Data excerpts
********
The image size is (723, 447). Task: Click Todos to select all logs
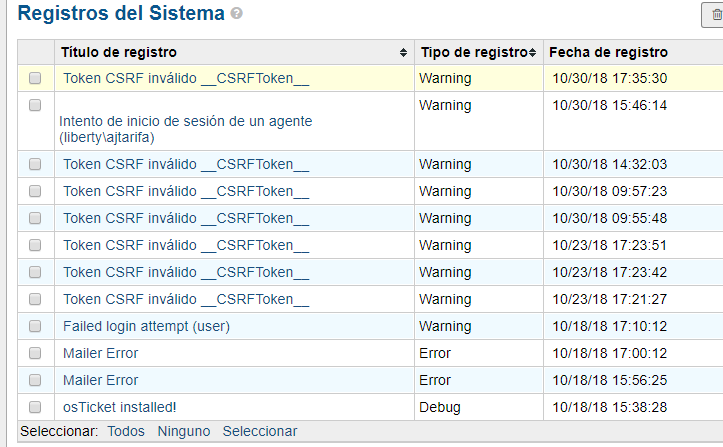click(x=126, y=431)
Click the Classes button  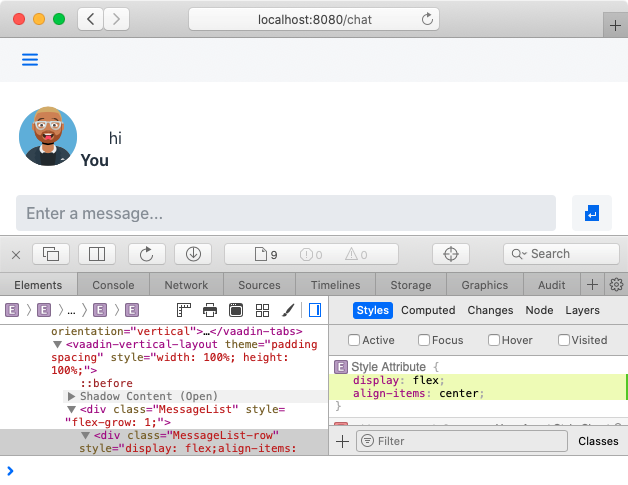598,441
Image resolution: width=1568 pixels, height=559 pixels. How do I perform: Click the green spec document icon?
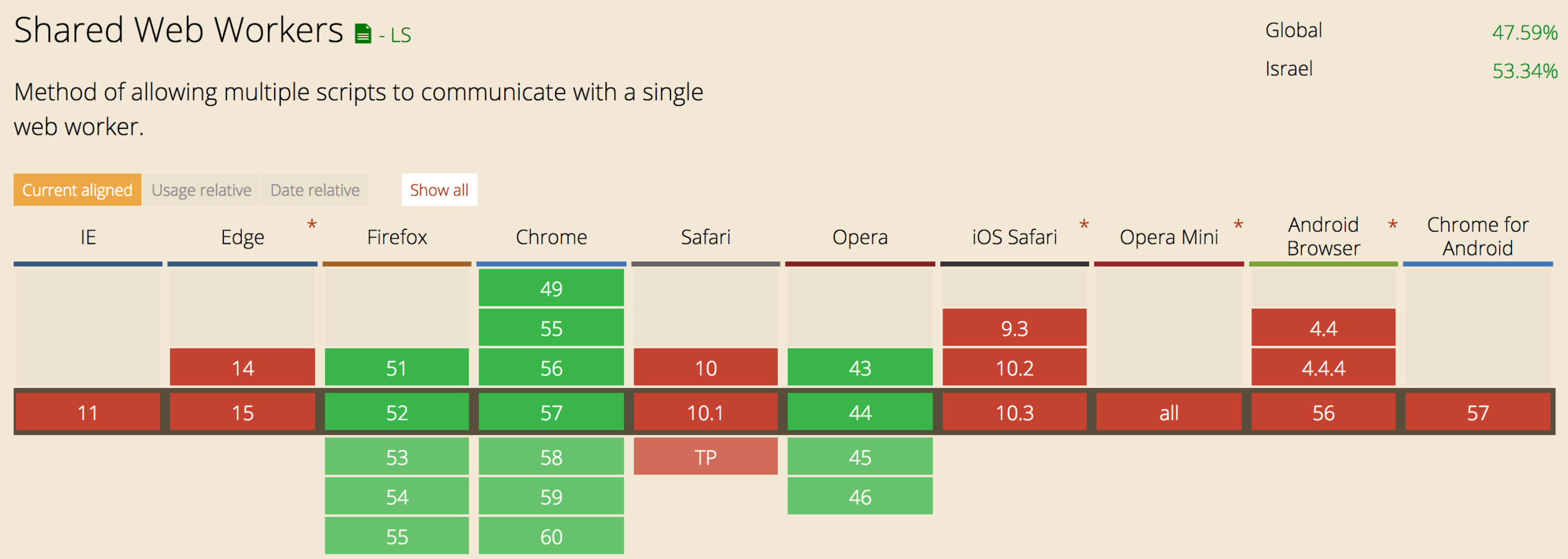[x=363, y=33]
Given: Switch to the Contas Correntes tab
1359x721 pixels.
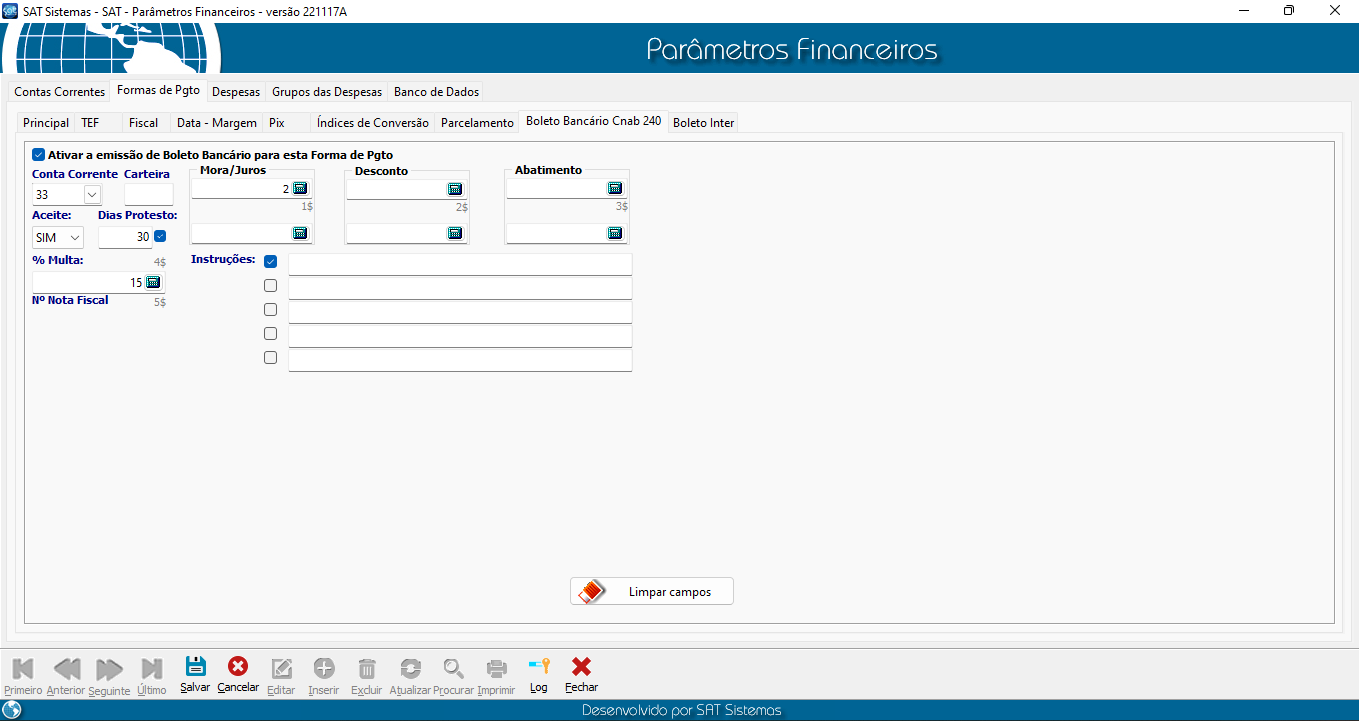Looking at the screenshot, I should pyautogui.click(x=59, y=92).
********
YOUR GOAL.
From the line that contains "Given: Switch to the Contas Correntes tab" to the last line of the data, print each line exactly, both ends included, and omit the pictures.

ANSWER SPACE.
Given: Switch to the Contas Correntes tab
1359x721 pixels.
Looking at the screenshot, I should pyautogui.click(x=59, y=92).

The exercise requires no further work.